The gods envy us... because we are mortal.

To us, everything is all the more beautiful... because we are doomed.



I love Greek mythology. that reason alone stands as justification to watch Troy. With men waging bloody wars for seemingly reconcilable reasons, you would think that more than hundred centuries later, men would have learnt from their mistakes and one day realise the futility of war. Yet here we are in the birth of the 21st century and the same thing, only now fought with different weapons, seemingly happens right before our eyes again... it doesn't take a soldier subjected to having his head slowly sliced from one side to another in front of a camera, or fake photos of troops urinating on a prisoner, to reveal the different guises of the brutalities of war.

And yet, there is that beauty in that spectacle of war, re-used and re-cycled in the history of cinema. and that recurrent guilty pleasure of indulging in that spectacle, made to invoke simultaneously the sublime sense of waste and its accompanying majesty. i believe there can never be a singular absolute emotion to any one thing.

Did the heroes of that epoch really think their names would live on forever. are they part of true stories turned myth turned legend, or are they figments of imaginations passed on through time? Did they really think that 3000 years later, what they did in the present of their time, would still be remembered in our age now? Was that their only and true motivation for doing what they did? There are many questions, but never any answers, as always.

What does it take, for stories to transcend time and live solely in existence in the annals of history, or legend? How much does it take to be remembered and does it even matter...that we are remembered? Even if you were, would you even know it?

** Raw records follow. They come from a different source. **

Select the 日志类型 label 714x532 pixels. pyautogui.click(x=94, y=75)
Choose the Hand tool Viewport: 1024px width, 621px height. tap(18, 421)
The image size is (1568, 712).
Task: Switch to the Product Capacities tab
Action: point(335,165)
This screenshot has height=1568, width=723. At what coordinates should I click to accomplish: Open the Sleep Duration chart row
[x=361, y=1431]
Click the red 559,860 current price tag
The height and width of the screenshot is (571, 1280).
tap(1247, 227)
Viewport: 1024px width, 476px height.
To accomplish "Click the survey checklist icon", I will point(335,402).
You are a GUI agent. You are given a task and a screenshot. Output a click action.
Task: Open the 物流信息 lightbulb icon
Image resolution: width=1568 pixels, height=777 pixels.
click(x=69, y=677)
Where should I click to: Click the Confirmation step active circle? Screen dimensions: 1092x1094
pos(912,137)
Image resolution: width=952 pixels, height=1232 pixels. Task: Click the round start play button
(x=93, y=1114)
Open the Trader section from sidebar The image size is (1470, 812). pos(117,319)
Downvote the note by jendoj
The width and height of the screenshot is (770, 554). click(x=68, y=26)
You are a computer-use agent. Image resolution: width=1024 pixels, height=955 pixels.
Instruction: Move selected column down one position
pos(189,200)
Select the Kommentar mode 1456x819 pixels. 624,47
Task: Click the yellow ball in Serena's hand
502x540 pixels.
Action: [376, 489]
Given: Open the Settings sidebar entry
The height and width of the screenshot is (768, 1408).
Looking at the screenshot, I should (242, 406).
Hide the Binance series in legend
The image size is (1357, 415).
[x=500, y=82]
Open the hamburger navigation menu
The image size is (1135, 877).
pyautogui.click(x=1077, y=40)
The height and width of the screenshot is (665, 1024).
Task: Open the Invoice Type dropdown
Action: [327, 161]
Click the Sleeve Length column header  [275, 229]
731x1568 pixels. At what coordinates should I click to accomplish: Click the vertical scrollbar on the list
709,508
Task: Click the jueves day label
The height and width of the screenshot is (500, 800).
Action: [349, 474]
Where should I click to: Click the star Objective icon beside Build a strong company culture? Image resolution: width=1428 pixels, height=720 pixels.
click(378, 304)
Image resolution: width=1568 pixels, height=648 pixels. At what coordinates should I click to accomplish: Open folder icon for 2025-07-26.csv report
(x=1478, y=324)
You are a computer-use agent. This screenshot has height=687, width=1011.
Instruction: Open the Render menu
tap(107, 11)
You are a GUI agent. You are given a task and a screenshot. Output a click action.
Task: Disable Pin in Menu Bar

I wish I knew. I wish I could live then. wear their clothes, tread their soil, explore their cities, tap their souls. I wish time had many dimensions and we wouldn't always be stuck in the one we were assigned to all the time. I imagine the universe being zillions of story capsules, each unfolding simulaneously. Wouldn't it be fantastic if we woke up one day in the story of another... how much one could see, how much one could learn. sadly, my wishes are but a result of momentary postulation. i could never wake up one day in the story of troy. or learn how it was like, just for a day, what it was like to be Achilles. That's where, i guess, cinema takes its place. For it makes that experience possible, in the dark recesses of our mind, while we are sitting in our little cinema chair staring at a screen in front of us.